Cost accounting is a type of accounting which measures, analyzes and reports financial and non-financial data relating to the cost of acquiring or using resources in an organization. Cost accounting assesses product cost information that can be used by internal and as well as external decision makers. These decision makers need reliable information in order to assist the organization in developing their mission, vision and objectives. This information is also helpful when an organization is in the process of implementing a new strategy, devising and controlling the value chain, and evaluating organizational performance. By providing managers with such pertinent information, they will be equipped to complete their established goals.
Financial Accounting vs. Strategic Cost Management
Financial professionals such as cost accountants are primarily responsible for providing managers with information about cost and benefit measurements. However, cost accounting tends to be of limited value to some managers because they are focused on financial accounting issues. There are differences between financial accounting and strategic cost management.
- Financial Accounting: Cost information may be highly aggregated, historical and must be consistent with GAAP.
- Strategic Cost Management: Cost information may be segregated, current and relevant to a particular purpose.
In order for cost accountants to be effective in completing their jobs, they will need assistance such as that provided by a cost management system which collects data and information. Such systems help to provide managers with the cost and benefit information they need to make decisions for the organization.
Characteristics of Successful Cost Management Systems
A cost management system (CMS) consists of methods that are developed to assist in the planning and controlling of an organization's cost managing activities in the short and long term. As managers develop their strategies, they must address two main challenges -- profitability in the short term and securing a competitive position in the long term.
Key Roles of a Cost Management System
In addition, there are two key roles that a CMS should address. It should be able to:
- Manage the organization's core competencies in order to take advantage of opportunities and minimize potential threats.
- Link plans and strategies to the organization's performance.
Primary Goals of a Cost Management System
The primary goals of a cost management system are to:
- Develop accurate product costs.
- Assess product/service life-cycle performance.
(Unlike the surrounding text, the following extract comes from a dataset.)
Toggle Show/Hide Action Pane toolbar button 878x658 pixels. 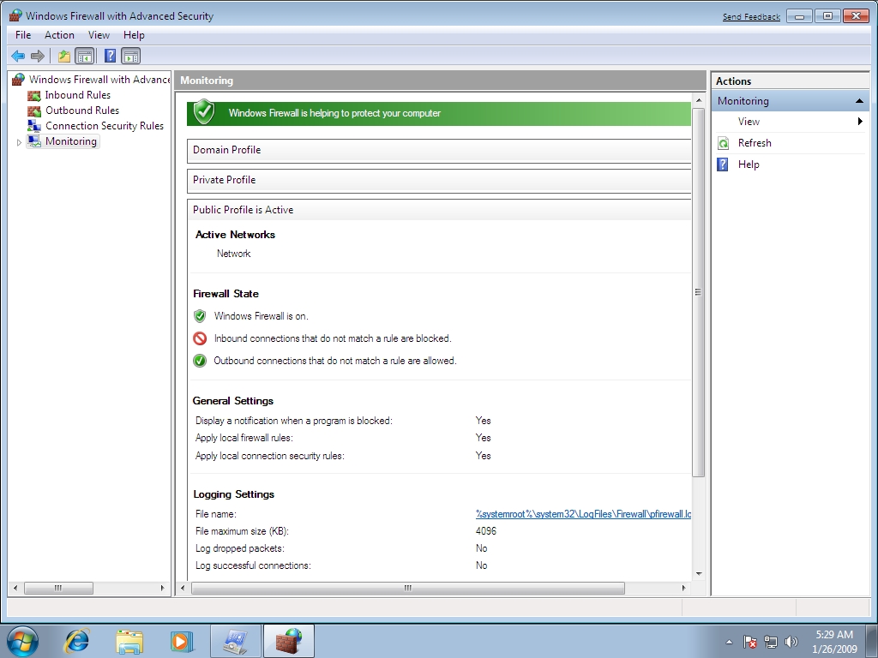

- Improve understanding of processes and activities.
- Control costs.
- Measure performance.
- Allow the organization to pursue different strategies.
A good CMS should be able to:
- Provide a way to develop accurate product and service costs. Product and service costs are a factor when managers are planning, preparing financial statements, and assessing employee performance and productivity.
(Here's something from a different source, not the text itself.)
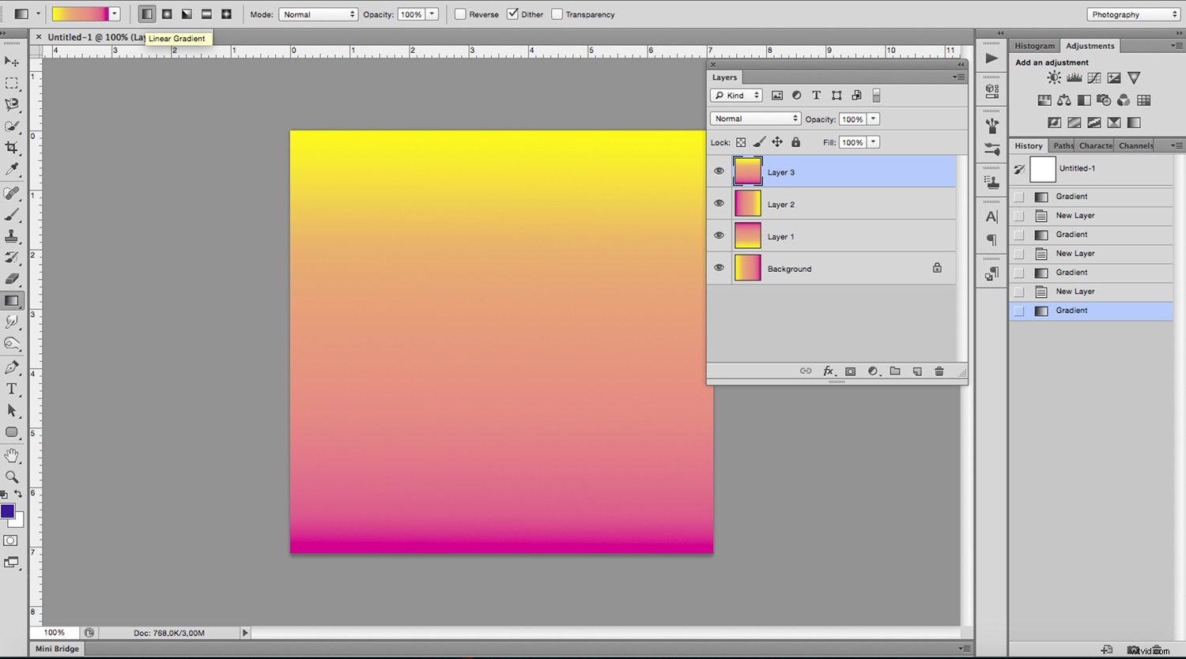Add a Levels adjustment layer
Image resolution: width=1186 pixels, height=659 pixels.
[1074, 77]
- Provide information about the life cycle performance of a product or service. The financial statements do not list this type of information; therefore, it is imperative that financial professionals are able to collect the information from another source. This type of information will allow managers to assess costs incurred in one stage to the costs and profitability of other stages.
- Control costs.
- Generate information that will assist managers with measuring and evaluating performance.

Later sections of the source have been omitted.